Depuis son entrée en vigueur au cours de l’année 2000, la Loi sur la protection des renseignements personnels et les documents électroniques (LPRPDE) régit la façon dont les entreprises du Canada recueillent, utilisent et divulguent des renseignements personnels. Cette politique rend obligatoire le signalement des atteintes aux mesures de sécurité au commissaire à la protection de la vie privée. Depuis le 1er novembre 2018, la LPRPDE comporte une nouvelle exigence légale en matière de déclaration obligatoire des atteintes à la protection des données aux termes de laquelle les entreprises doivent également aviser directement leurs clients et des tiers, comme les autorités chargées de l’application de la loi, de toute atteinte à la protection des données.

Cette modification incite manifestement les entreprises à s’assurer qu’elles protègent et sécurisent leurs données ainsi que celles qu’elles ont recueillies auprès de leurs clients. En outre, il est essentiel d’être conscient que les cybercriminels visent de plus en plus les petites et moyennes entreprises, qui sont souvent considérées comme des cibles faciles pour le vol de renseignements personnels. Désormais, les grandes banques et les importants détaillants ne sont plus les seuls à devoir s’inquiéter. Les directeurs financiers portent une lourde responsabilité à ce niveau.

 

Qu’est-ce qu’une atteinte à la protection des données?

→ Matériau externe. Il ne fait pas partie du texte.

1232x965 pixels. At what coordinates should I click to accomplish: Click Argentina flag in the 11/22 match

Une atteinte à la protection des données est l’accès non autorisé, le vol ou la modification de renseignements. Et même si vos renseignements restent au sein de vos locaux - il est possible que votre entreprise ne se rende même pas compte que des renseignements ont été volés - le fait que vos systèmes aient été infiltrés constitue une atteinte qui doit être déclarée.

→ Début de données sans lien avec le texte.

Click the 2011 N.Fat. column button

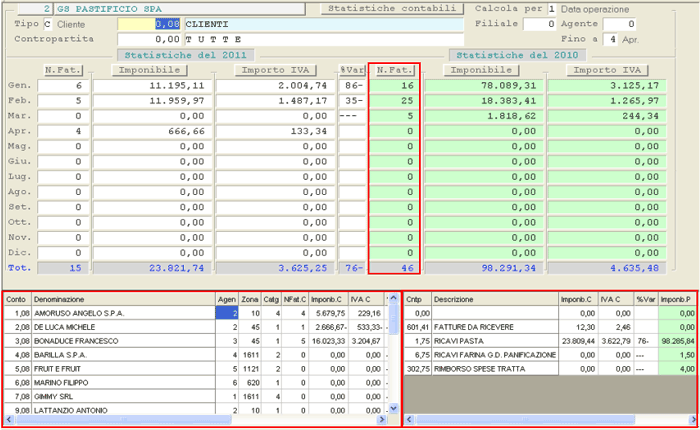pyautogui.click(x=64, y=70)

Mais d’où viennent donc ces attaques? Cela dépend, et identifier la source initiale est compliqué. Mais honnêtement, les entreprises ne veulent habituellement pas consacrer temps et argent pour identifier le pirate qui se cache derrière son écran. Elles mettent plutôt la priorité sur l’identification de la faille pour la réparer et sur la récupération des données après l’incident. On s’attend souvent à ce que les forces policières effectuent une enquête pour trouver la ou les personnes impliquées, mais compte tenu du grand nombre de demandes, ouvrir une enquête pourrait prendre beaucoup de temps, ce qui limite les chances de réussite.    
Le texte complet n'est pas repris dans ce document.